- Try it -
Where in the records does the word "will" appear? Copy each line that holds it.

═══ Information provided ═══

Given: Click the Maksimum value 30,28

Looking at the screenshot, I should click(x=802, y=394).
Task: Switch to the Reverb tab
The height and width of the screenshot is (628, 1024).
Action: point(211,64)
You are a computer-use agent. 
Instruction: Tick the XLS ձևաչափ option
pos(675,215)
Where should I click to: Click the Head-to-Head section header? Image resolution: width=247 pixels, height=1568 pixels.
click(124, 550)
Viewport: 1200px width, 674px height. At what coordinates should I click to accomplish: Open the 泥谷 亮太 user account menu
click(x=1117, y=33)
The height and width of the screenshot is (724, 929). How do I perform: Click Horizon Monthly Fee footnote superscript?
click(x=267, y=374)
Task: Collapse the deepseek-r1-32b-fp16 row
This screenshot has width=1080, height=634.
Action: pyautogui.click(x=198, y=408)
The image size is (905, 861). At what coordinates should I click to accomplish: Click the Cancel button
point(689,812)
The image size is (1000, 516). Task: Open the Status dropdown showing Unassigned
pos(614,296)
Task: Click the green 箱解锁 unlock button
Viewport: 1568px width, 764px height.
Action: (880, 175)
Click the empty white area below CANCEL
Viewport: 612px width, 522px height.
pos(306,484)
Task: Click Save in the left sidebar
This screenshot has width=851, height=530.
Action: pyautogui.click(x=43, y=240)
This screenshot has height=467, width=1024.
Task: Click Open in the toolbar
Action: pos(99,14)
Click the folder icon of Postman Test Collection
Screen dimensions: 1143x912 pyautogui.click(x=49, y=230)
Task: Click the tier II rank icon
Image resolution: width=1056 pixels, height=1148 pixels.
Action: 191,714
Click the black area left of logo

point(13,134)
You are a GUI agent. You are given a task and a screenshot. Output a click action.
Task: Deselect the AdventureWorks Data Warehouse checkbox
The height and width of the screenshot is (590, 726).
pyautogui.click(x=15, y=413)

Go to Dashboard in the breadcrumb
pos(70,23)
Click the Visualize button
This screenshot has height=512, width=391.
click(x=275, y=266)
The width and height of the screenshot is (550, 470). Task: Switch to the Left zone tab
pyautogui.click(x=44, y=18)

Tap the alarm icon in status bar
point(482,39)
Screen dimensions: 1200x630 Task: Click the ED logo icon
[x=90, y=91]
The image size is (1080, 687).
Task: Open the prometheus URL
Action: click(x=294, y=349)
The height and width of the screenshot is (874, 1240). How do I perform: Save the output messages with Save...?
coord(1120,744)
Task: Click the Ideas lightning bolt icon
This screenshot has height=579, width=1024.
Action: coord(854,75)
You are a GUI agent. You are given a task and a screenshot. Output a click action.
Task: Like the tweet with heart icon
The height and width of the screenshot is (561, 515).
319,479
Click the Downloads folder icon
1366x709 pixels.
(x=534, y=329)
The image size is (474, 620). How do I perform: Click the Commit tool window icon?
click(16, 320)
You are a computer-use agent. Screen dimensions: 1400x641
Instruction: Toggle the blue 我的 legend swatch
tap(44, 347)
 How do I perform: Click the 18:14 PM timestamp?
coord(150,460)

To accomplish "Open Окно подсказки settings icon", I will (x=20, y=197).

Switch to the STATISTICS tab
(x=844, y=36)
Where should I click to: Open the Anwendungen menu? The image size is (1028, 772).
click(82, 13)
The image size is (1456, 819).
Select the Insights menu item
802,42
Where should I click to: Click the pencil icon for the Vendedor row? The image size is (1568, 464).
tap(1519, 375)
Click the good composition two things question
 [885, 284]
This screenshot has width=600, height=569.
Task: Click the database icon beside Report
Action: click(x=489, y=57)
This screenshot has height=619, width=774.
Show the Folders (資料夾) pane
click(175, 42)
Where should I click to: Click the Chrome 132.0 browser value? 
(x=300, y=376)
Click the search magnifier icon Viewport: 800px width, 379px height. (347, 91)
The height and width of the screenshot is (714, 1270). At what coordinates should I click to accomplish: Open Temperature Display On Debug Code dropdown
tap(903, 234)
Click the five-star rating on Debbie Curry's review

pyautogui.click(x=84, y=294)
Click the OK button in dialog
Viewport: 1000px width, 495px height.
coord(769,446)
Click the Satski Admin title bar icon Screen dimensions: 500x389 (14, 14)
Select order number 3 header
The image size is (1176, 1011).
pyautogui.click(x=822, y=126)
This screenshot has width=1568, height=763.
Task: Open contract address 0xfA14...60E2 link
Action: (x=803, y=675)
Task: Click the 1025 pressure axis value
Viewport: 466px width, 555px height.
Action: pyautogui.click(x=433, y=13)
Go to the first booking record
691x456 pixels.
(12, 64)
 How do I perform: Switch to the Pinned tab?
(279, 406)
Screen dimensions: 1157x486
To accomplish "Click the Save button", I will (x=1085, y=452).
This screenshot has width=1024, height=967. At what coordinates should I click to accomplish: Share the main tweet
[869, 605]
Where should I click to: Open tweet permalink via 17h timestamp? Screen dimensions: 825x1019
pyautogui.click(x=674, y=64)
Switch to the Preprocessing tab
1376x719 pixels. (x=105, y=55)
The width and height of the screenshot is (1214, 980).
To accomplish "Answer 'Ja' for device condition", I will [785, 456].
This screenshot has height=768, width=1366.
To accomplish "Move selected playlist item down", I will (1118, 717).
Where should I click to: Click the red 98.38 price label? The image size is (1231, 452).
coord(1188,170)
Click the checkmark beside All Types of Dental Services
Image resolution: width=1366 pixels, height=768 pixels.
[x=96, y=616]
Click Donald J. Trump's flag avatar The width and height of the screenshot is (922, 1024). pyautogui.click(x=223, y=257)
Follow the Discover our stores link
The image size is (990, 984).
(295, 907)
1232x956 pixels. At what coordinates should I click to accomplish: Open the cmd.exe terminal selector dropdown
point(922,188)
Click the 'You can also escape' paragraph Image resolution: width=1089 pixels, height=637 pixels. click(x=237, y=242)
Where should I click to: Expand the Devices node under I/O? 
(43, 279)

═══

- Output for this task -
To accomplish "Open Окно подсказки settings icon", I will (x=20, y=197).
To accomplish "Click the Save button", I will (x=1085, y=452).
To accomplish "Answer 'Ja' for device condition", I will [785, 456].
To accomplish "Move selected playlist item down", I will (1118, 717).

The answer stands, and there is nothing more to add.